Short Vacation clocks in at only 79 minutes, and its premise at first seems low-stakes: Four middle school girls in the photography club procrastinate on a summer assignment to photograph the end of the world, and finally set out to document the end of the train line after a summer spent bonding over snacks and studies and an upcoming fitness class competition. Despite this simple setup, the film subtly conveys just how high the stakes feel when you’re thirteen and every decision you make is filled with both possibility and dread. The people you choose to be friends with could define your life, and slacking off on the summer assignment could affect which university accepts you. The film’s four young stars, who use their real names for their characters, pack Short Vacation with the high expectations of girlhood that can feel both suffocating and liberating at the same time. Who needs to track down the end of the world when every moment has world-ending potential?
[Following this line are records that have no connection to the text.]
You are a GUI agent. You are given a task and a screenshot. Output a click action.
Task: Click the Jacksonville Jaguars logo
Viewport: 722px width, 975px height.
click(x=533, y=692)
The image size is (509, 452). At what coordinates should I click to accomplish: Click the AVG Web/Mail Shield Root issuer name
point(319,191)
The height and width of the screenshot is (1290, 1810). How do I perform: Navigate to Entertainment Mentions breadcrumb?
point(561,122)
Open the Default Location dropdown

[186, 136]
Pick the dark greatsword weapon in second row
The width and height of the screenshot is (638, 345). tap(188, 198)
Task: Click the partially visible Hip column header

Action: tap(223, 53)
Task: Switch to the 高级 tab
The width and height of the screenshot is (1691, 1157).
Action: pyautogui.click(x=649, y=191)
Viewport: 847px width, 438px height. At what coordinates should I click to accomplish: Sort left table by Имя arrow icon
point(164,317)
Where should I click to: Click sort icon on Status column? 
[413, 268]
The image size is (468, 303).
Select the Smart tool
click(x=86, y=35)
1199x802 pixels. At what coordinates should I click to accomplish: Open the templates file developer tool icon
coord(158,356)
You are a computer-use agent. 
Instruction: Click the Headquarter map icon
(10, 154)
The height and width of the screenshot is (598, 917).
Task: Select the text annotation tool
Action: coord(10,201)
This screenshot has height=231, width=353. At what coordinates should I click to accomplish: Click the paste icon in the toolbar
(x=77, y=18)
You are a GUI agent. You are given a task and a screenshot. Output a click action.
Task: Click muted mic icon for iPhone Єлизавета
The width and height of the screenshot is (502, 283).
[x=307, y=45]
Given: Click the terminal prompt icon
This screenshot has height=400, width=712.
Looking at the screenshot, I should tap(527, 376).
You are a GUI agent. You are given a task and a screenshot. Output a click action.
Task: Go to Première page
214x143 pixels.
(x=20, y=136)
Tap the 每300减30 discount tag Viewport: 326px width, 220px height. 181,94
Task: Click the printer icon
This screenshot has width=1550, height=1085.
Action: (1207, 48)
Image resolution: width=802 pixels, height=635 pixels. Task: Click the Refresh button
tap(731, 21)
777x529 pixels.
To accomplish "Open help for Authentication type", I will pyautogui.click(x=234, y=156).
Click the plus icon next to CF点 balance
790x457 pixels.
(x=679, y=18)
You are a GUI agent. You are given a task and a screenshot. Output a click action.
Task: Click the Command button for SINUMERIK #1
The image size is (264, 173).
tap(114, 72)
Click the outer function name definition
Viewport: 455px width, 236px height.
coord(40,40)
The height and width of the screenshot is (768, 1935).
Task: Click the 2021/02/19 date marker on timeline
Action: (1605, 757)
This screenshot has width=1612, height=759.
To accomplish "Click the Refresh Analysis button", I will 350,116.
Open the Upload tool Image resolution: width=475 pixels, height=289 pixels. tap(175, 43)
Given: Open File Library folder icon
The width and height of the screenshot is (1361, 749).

Kwon and Seo made Short Vacation as their graduate thesis at Dankook University, but the film has the veneer of veteran filmmakers. Character is never sacrificed for plot, and though it isn’t necessarily action-packed, the film never lingers in one location too long, instead moving to the next train stop, the next bus stop, the next moment that makes the girls laugh. First the group tries to take the train to the end of the line, then transfers to another that will take them to the end of all the train lines around Seoul. But that last station isn’t the real end, having replaced an older, abandoned station only reachable now by bus. Then So-jung (Park So-jung) loses her phone, and they have to trek to an even further bus stop to meet the person who found it. By this point, they’re lost, it’s raining, they don’t have enough money for a taxi, and they’re out of their element in the countryside: “Do you think cows walk this road?” “Did trains really come here?” When a woman says they’ll have to walk around the mountain to get back, they give up and seek shelter in an empty senior center.
Finally able to rest, they begin to confess secrets in the dark—Song-hee (Han Song-hee) thinks So-jung and Si-yeon behave like they’re still in elementary school, but So-jung thinks Song-hee and Yeon-woo (Bae Yeon-woo) exclude her just to be mean. Their resentments of each other are short lived, though, and they’re brought back together by Si-yeon’s palpable need to be liked and accepted. Though Yeon-woo acted like the friendship bracelet she gave Si-yeon was just a token, Si-yeon knows that both her social standing and her self-esteem depend on it. Even if they’re mad at her in the morning for planning this doomed excursion to the end of the world, she knows her power lies in reuniting the group for this one night.
Short Vacation manages to strike the balance of a quiet, contemplative film that doesn’t drag on or misplace its tone; each scene feels meticulous in its crafting and placement, and the girls’ sense of humor grounds the piece in a realistic teenage world. Though it played this year’s Busan International Film Festival and Berlinale, it has not yet been picked up for international distribution, and would fit quite well on an independent streaming service like MUBI, which is known for shining a light on less heralded international ventures. The film ends with Si-yeon doing something Short Vacation never indulges in—wasting a shot. She snaps endless photos of the flimsy curtain separating the senior center from the outdoors, maybe thinking this moment itself is the end of the world, or maybe content to bask in a solitude that’s become all too infrequent in the company of hard-earned friends.
This review is from the New Directors/New Films Festival.